Alfama, um dos bairros mais emblemáticos de Lisboa, encontra-se agora vazia. A música que percorria o bairro encontra-se agora presente apenas nos restaurantes e cafés que tentam manter acesa a alegria das Festas de Lisboa.
Em junho, todos os cantos de Alfama são lugar de festa, este ano a festa não chega a lugar nenhum. A calçada portuguesa sente de novo os passos dos poucos lisboetas que têm coragem de sair à rua e questiona-se onde terão ido os estrangeiros. Os comerciantes sentem falta do alvoroço e do lucro que vem com a agitação das festas.
A Dona Dina continua a aproveitar o Sol que falha em animar o bairro. “Lisboa inteira está triste. Os Santos trazem-nos todos os anos alegria, e este ano bem que precisamos dela.” É o seu neto que agora lhe faz companhia, numa altura em que as suas amigas se refugiam em casa. “O largo está diferente, quase que não se vê ninguém.” O Largo do Chafariz de Dentro, com vista para o Museu do Fado, não vê os TukTuks e os seus turistas que, de há uns anos para cá, começaram a fazer parte da imagem de Alfama.
Durante os 50 anos em que trabalha na Mercearia Popular, António Silva nunca viu nada assim. “Então não vê? Lisboa está cheia”, brinca. “Parece que até os pombos têm medo de aqui pousar.” A caixa registadora encontra-se tapada com um pano que demonstra a falta de clientes que teimam a entrar na mercearia. Adaptou-se aos tempos de maior precaução – o desinfetante e as viseiras juntaram-se aos cestos de palha que se encontram suspensos no teto e que decoram a mercearia centenária. Os frescos não são agora tão frescos. “Vai ter tudo de ir para o lixo. É um desperdício.”
Com a chegada do primeiro cliente do dia chega também um agente da Polícia Municipal: “O estabelecimento tem de fechar às 16h.” E vai ser assim até domingo. São ordens da Autarquia para prevenir que, durante os Santos, se formem ajuntamentos. A venda de bebidas alcoólicas em espaços que não permitem o seu consumo leva a que os compradores os bebam na rua, onde não são impostas regras de distanciamento, o que leva a uma maior probabilidade de contágio. O Sr. António compreende, mas sabe que, se já eram poucos os clientes, assim ainda vão ser menos.

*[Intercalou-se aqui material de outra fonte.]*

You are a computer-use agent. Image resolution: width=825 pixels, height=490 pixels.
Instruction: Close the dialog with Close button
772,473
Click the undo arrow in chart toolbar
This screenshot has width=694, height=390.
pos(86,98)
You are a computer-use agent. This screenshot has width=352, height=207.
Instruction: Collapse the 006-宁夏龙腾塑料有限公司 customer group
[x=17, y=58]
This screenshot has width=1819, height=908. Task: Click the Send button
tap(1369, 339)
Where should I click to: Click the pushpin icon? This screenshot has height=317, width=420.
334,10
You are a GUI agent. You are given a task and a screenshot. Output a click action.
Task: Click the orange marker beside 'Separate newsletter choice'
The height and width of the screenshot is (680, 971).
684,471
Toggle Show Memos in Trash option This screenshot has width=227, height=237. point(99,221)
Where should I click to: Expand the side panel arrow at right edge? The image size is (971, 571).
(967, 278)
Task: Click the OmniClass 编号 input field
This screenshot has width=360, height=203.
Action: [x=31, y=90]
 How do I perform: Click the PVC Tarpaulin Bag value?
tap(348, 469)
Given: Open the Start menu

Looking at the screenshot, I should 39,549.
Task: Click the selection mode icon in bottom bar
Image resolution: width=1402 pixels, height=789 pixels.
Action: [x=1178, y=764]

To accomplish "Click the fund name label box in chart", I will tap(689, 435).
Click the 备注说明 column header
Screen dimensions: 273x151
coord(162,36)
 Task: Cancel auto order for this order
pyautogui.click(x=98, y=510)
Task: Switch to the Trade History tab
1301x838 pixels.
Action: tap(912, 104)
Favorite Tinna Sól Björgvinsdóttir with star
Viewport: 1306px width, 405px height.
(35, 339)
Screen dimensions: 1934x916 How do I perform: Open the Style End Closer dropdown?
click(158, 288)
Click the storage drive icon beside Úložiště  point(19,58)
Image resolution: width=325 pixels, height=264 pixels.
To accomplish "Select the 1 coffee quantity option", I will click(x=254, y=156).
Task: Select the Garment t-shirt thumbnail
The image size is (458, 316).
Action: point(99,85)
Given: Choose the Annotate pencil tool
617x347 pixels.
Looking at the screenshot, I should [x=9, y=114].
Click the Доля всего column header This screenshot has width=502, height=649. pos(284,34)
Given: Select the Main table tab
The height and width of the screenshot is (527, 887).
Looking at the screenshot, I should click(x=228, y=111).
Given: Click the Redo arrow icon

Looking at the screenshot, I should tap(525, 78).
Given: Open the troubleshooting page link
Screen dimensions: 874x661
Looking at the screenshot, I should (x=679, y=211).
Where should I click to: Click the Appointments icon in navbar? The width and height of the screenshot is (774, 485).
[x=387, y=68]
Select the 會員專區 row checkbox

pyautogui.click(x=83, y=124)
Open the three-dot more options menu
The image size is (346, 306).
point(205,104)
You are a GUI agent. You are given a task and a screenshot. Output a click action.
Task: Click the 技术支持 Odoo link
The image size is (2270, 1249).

No Restaurante Flor São João da Praça, a Dona Madalena serve o Sr. Manel. Recordam os dias em que mal se podiam movimentar dentro do restaurante. “Nesta altura pelo ano passado isto estava cheio, tanto de turistas como de portugueses. Agora, é o que se vê.” Viram Alfama a ir do 8 para o 80, e agora, do 80 para o 8. Se já era triste ver Alfama “parada” no início da pandemia, ainda o é mais agora. “Esta é normalmente a altura de maior alegria.”
O Dario (sem acento, reforça ele) do restaurante York Burguer aproveita para fazer companhia aos clientes que se sentam na esplanada. Reconhece que os portugueses se portaram bem, mas que agora estão a desleixar-se, principalmente os lisboetas. Confessa ter saudades dos turistas, que são uma peça essencial do negócio. “Sei que existem corajosos que viajam mesmo nesta altura, mas eles não se aventuram por Alfama.” Se por um lado Dario quer que os turistas regressem, os clientes sentem-se abençoados por poderem aproveitar o bom tempo sem o alvoroço e os encontrões a que se tinham habituado.
As Marchas Populares de Lisboa fazem a capital dançar todos os anos, mas este ano não vai ser assim. Mário Rocha, o presidente da coletividade organizadora das marchas de Alfama, mostra-se comovido ao falar do assunto. Logo quando a situação começou a piorar que percebeu que, este ano, Lisboa não viria desfilar pela Avenida da Liberdade os gloriosos fatos característicos das Marchas. As ideias desenvolvidas vão passar para o ano próximo ano, sendo que o tema vai ser o mesmo. Este ano os figurinos das edições anteriores são os únicos ocupantes do Centro Cultural Dr. Magalhães Lima. Não há correrias, nem reparos de última hora, só um silêncio que entristece qualquer apreciador das festas de Lisboa. “É triste, as Marchas alegram tudo e todos. É uma energia incomparável. Mas sei que para o ano vamos voltar em força. P’ro ano é que vão ser elas!”, é a mensagem estampada nas camisolas que já percorrem o bairro.
E é esta a motivação de todos: pensar no futuro e nos anos cheios de música, sardinhadas e alegria que estão por vir.